To protect your own system, defenders need to think the way an attacker does. For example, Wiz recently discovered vulnerabilities in an Ingress NGINX controller using an attacker mindset.
Even if your system only uses a regular relational database for day-to-day operations, your cybersecurity team needs a way to foresee the most likely potential attack paths and react quickly. For complex interconnected systems, graph database technology — and the graph visualization and analysis to accompany it — are critical tools for identifying cyberattack risks.
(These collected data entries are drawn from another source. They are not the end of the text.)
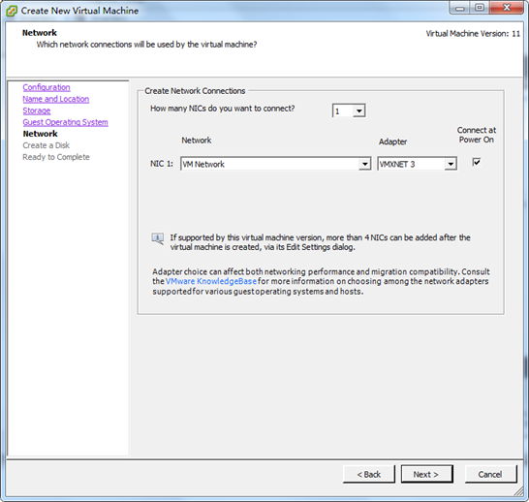The width and height of the screenshot is (529, 502).
Task: Open the VMware KnowledgeBase link
Action: point(211,281)
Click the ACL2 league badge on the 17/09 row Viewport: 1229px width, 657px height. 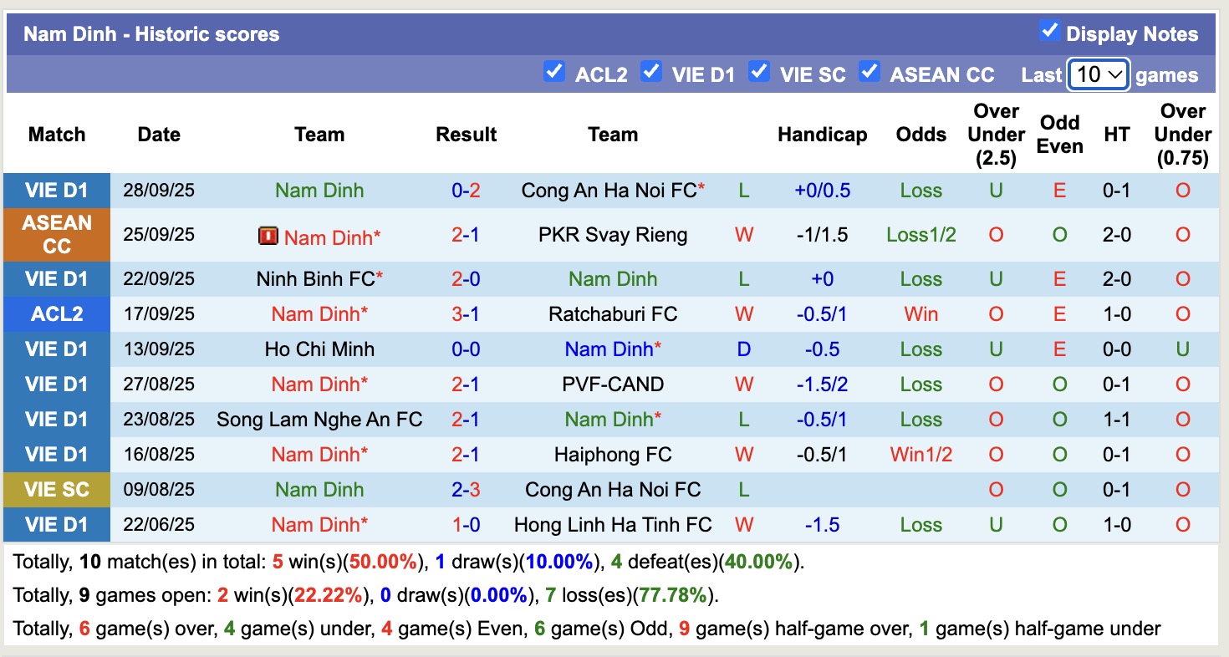[56, 314]
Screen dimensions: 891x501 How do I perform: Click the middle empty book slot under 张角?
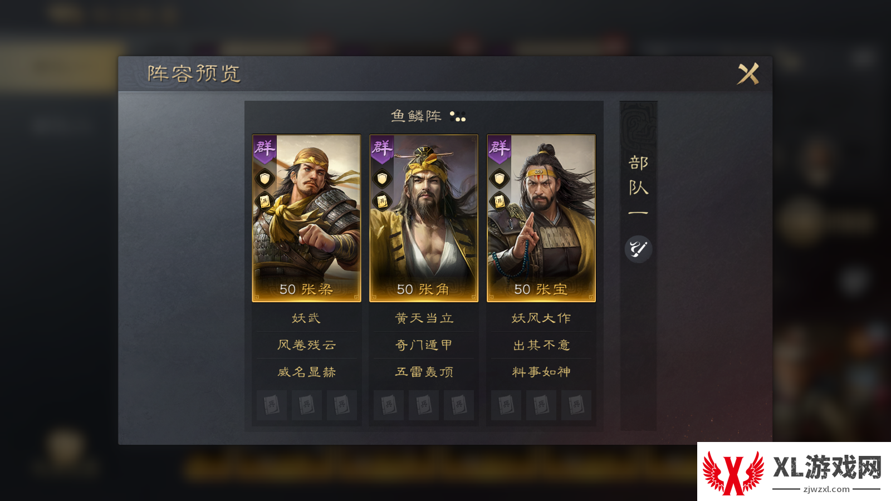424,405
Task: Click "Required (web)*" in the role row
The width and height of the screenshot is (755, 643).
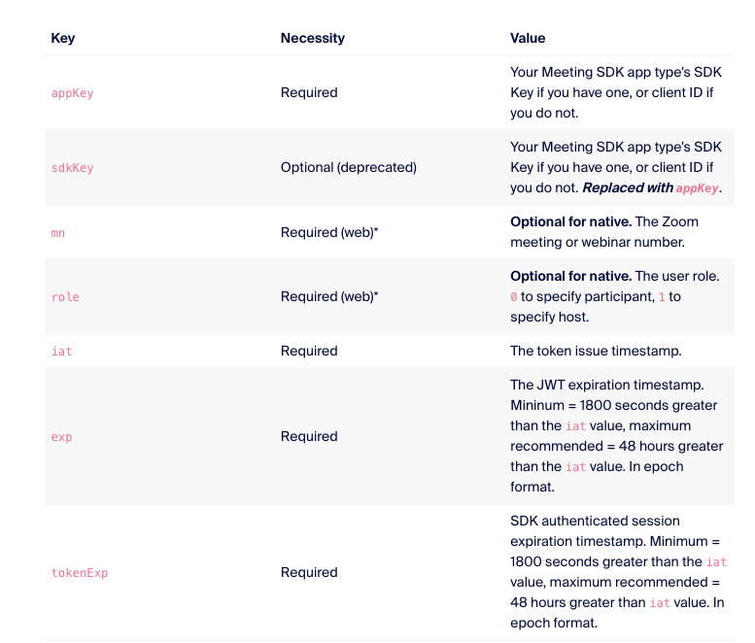Action: coord(328,296)
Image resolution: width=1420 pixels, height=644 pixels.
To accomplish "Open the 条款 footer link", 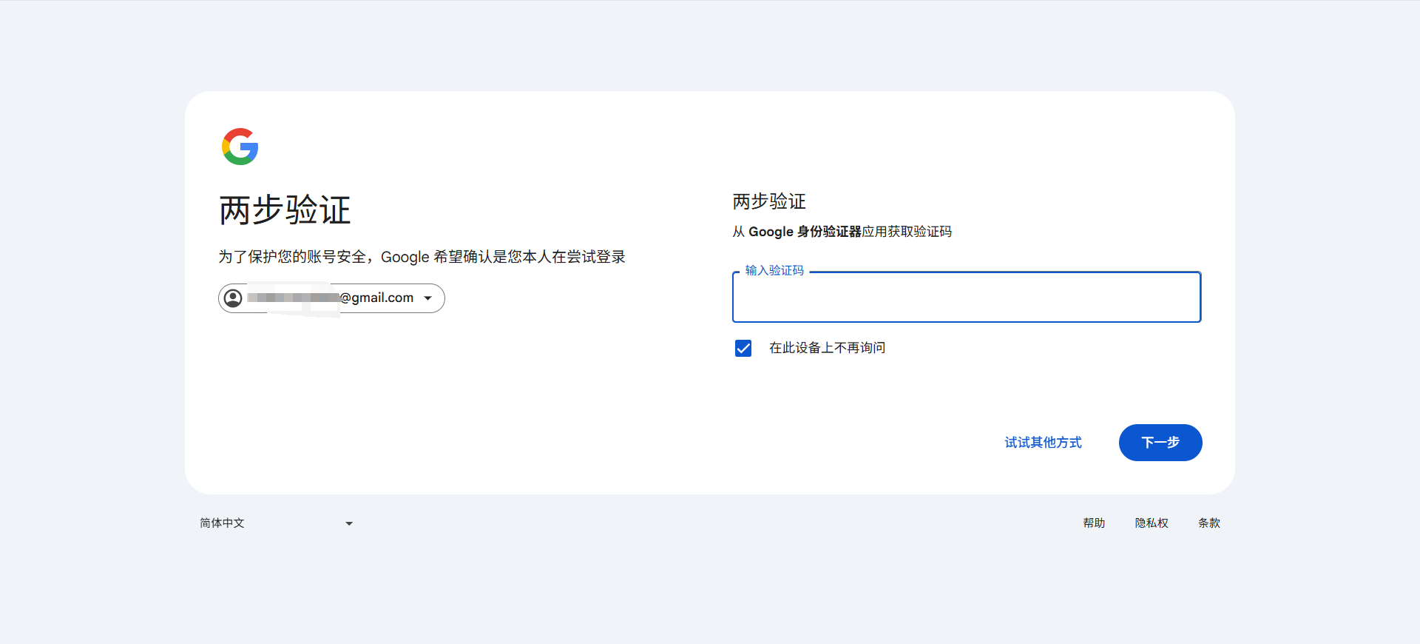I will click(1209, 523).
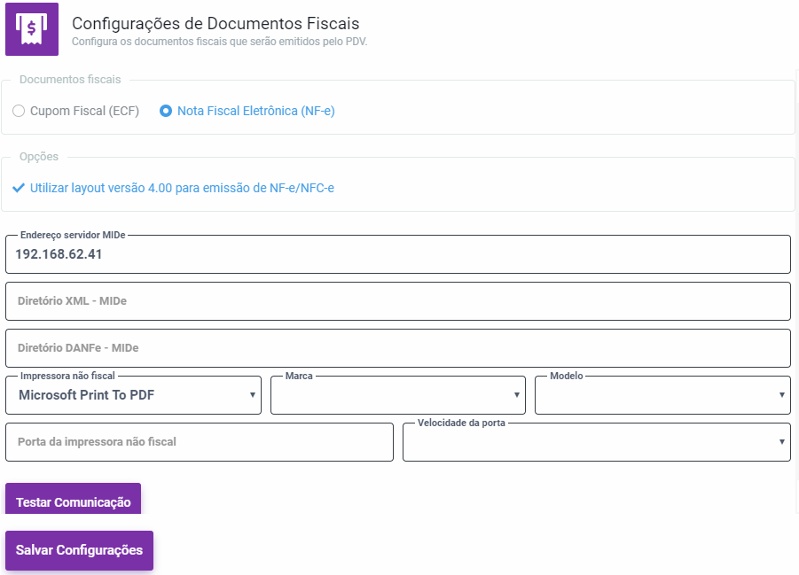
Task: Toggle layout versão 4.00 checkbox
Action: click(x=182, y=188)
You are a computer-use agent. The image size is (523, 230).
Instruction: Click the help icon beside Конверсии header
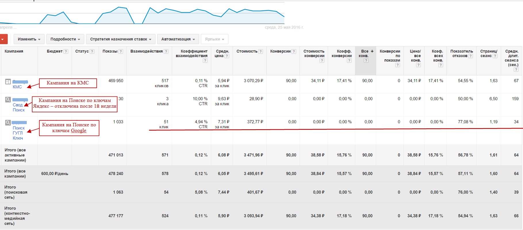(294, 51)
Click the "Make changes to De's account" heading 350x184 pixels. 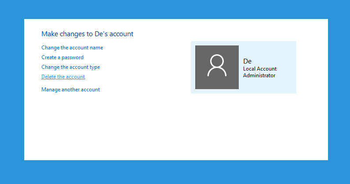(x=87, y=34)
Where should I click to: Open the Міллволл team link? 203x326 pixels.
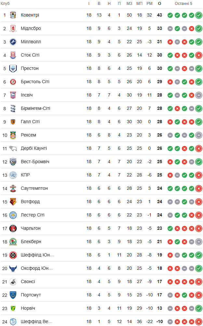[x=31, y=42]
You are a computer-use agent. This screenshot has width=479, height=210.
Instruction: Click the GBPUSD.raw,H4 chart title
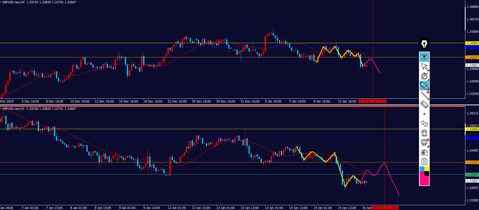coord(13,2)
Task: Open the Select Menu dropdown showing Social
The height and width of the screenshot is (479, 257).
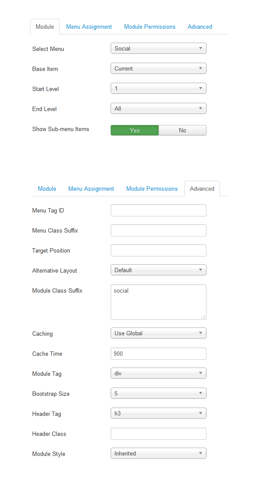Action: (x=158, y=48)
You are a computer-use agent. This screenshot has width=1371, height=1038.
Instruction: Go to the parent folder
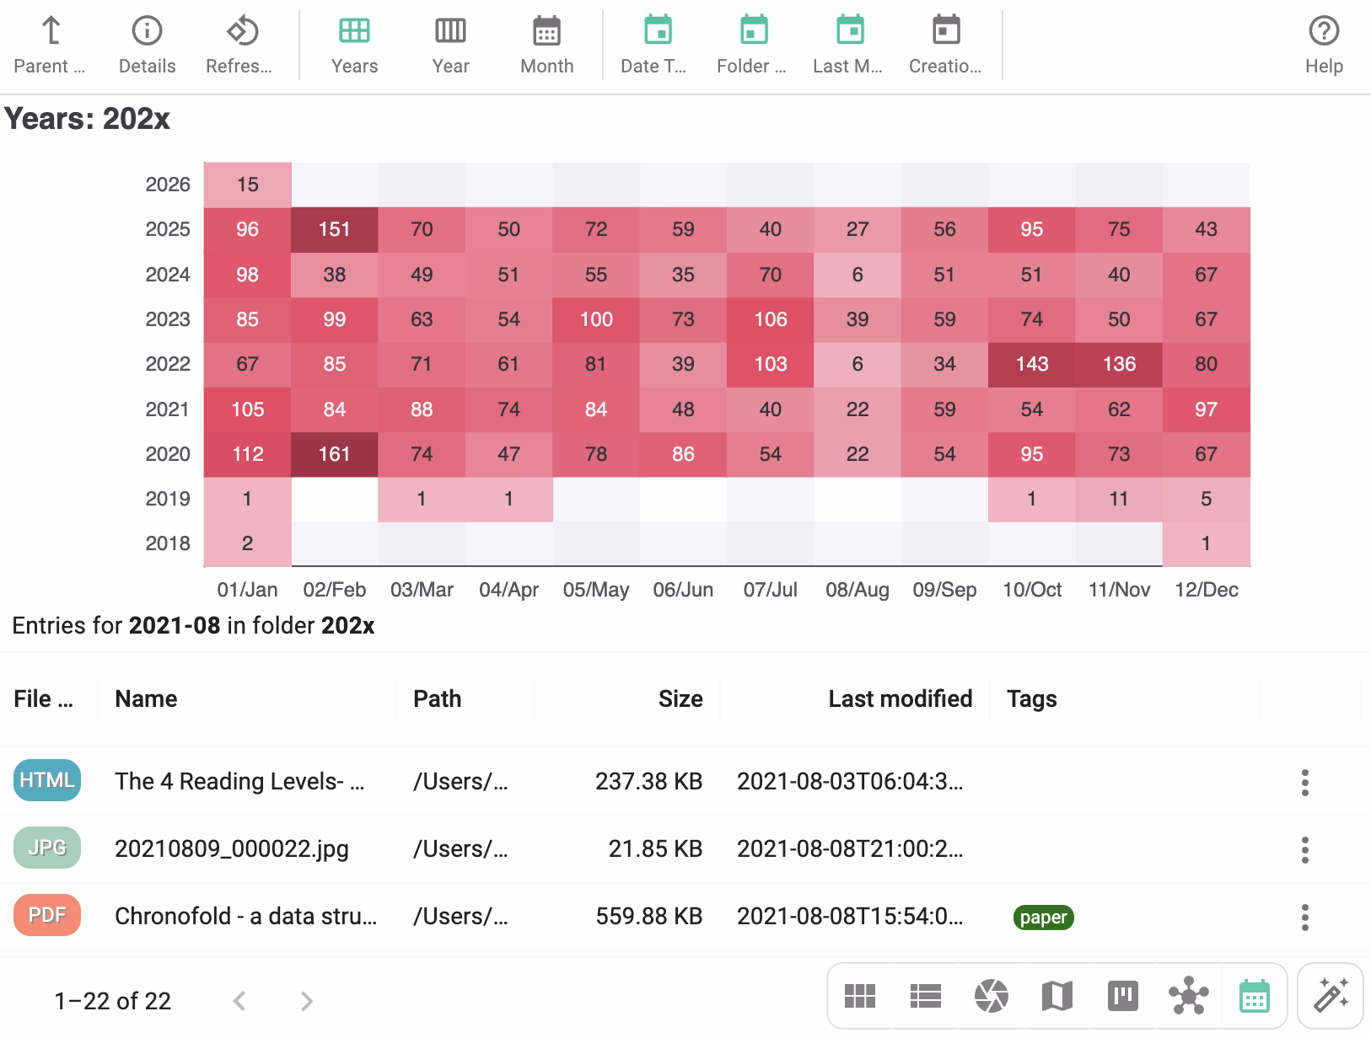click(x=50, y=45)
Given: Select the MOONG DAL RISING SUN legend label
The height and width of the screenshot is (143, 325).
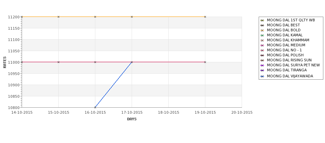Looking at the screenshot, I should pyautogui.click(x=289, y=60).

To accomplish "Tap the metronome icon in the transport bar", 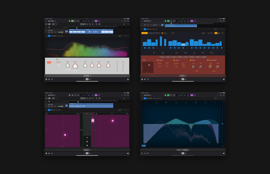I will point(99,21).
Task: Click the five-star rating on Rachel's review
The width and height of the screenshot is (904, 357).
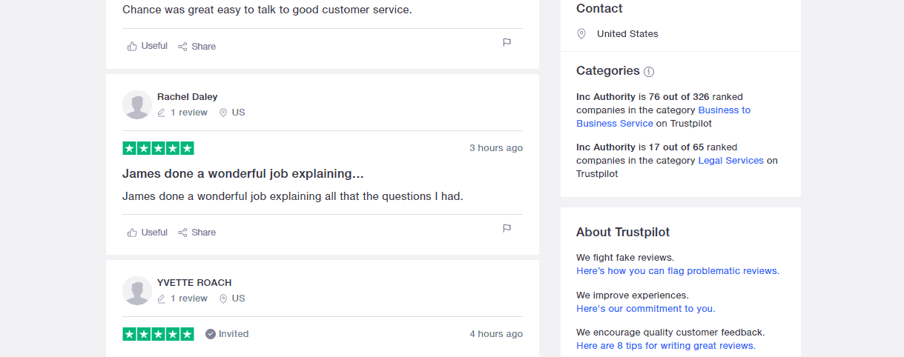Action: (x=158, y=148)
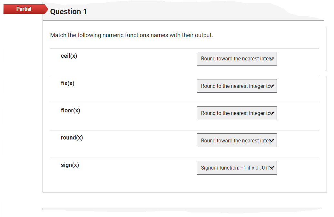Screen dimensions: 334x217
Task: Click the ceil(x) function label
Action: [69, 56]
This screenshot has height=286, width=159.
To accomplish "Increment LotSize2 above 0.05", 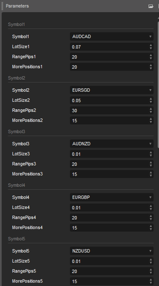I will (x=151, y=99).
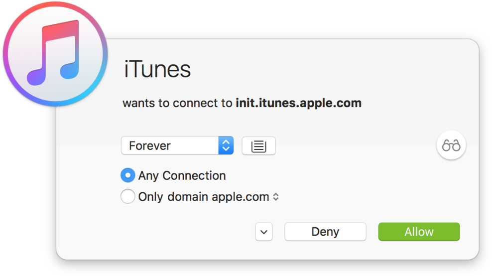Click the Only domain apple.com label text
Image resolution: width=492 pixels, height=276 pixels.
[x=204, y=197]
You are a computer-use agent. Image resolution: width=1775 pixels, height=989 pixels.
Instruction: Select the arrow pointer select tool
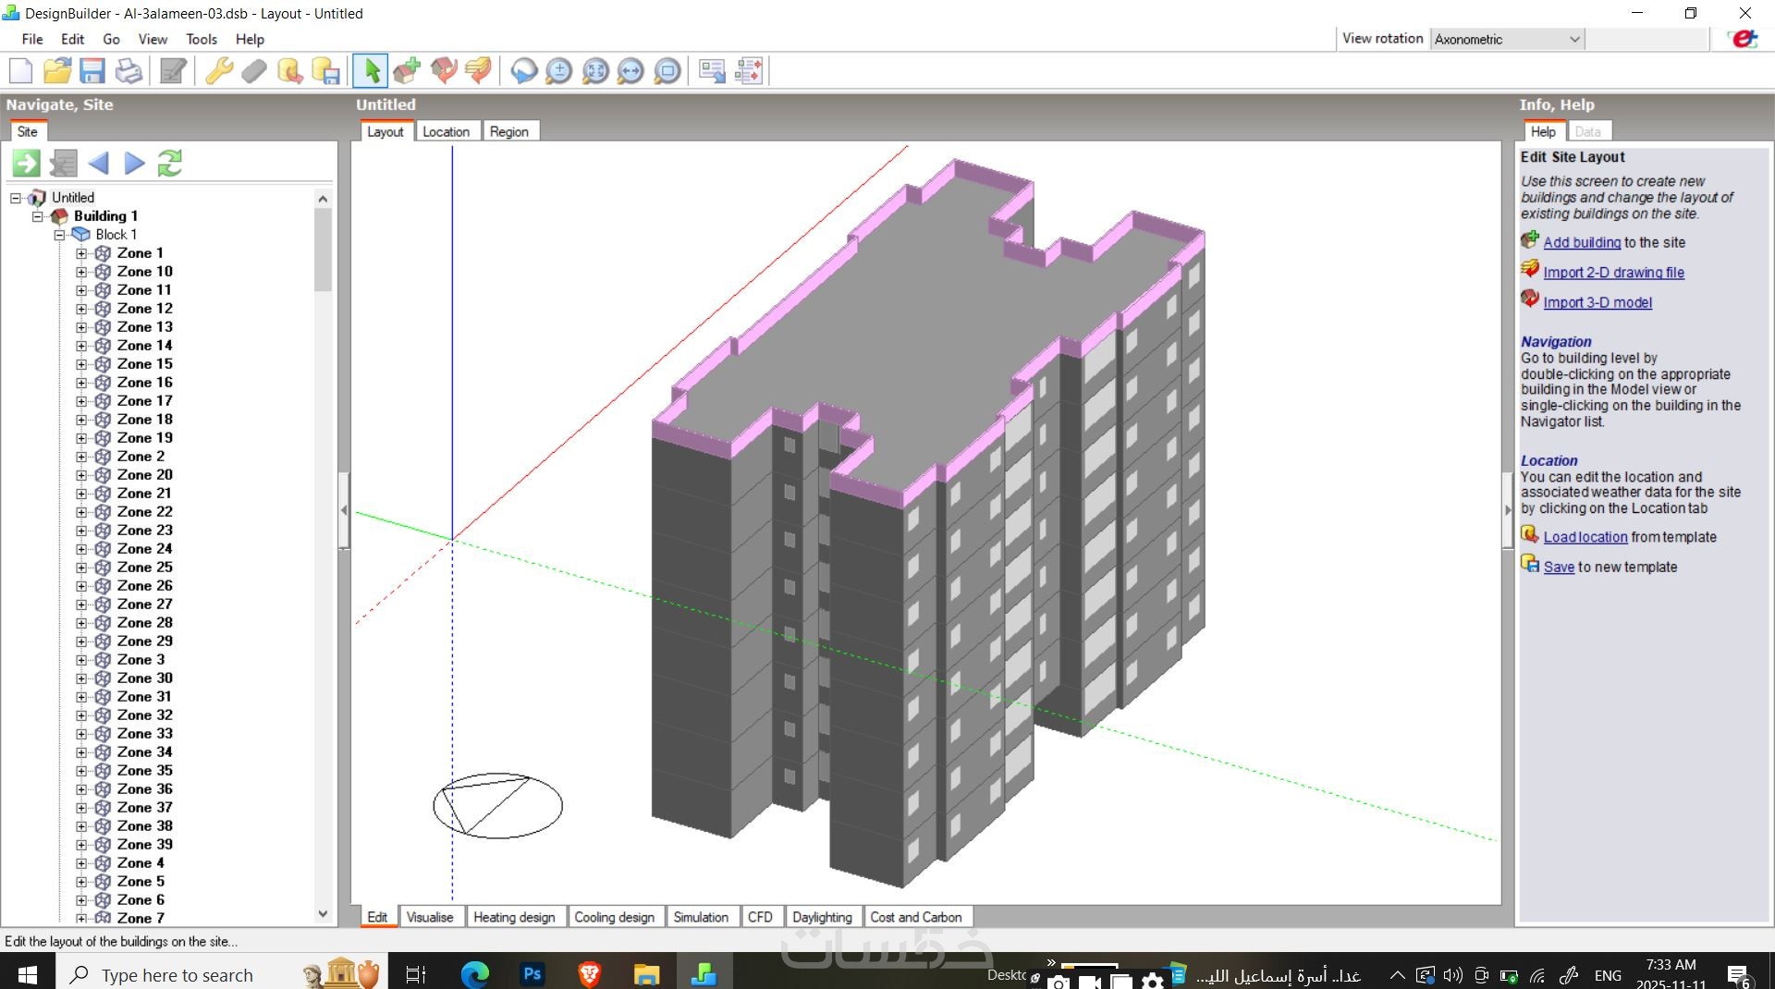tap(372, 71)
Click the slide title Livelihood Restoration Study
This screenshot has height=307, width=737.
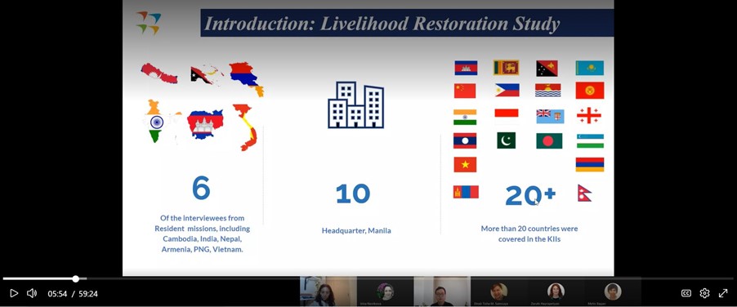382,24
Fortunately, a Neo4j instance is the perfect environment to conduct this kind of cybersecurity analysis. You can even couple your Neo4j instance with a graph visualization tool like G.V() — this will help you quickly and easily identify vulnerabilities in your system with minimal query writing. If you use G.V()’s Graph Data Explorer, you may not need to write any code at all.
Let’s take a closer look.
Thinking Like an Attacker
An attacker starts by gaining access to your system anywhere they can. Once inside, they’ll try to progress through your network.
The attacker often doesn’t know the structure of your network in advance, so they’ll usually proceed with a toolbox of versatile techniques and a see-what-works approach. They’ll rarely find what they’re looking for immediately. Instead, they’ll explore your network, hopping from location to location.
Anything an attacker successfully gains access to is a resource — this could be access to a new location, a new piece of code, log-in credentials, or just useful information, such as the location of another resource. Any technique an attacker uses to get from one resource to another is an attack.
The goal is to find something valuable — something we’ll call a critical asset. A critical asset is a deliberately vague concept that could be a number of things, but the important thing to know is that it’s something the attacker wants and the defender can’t afford to lose. For example, a critical asset might be a resource that gives the attacker full control over the system.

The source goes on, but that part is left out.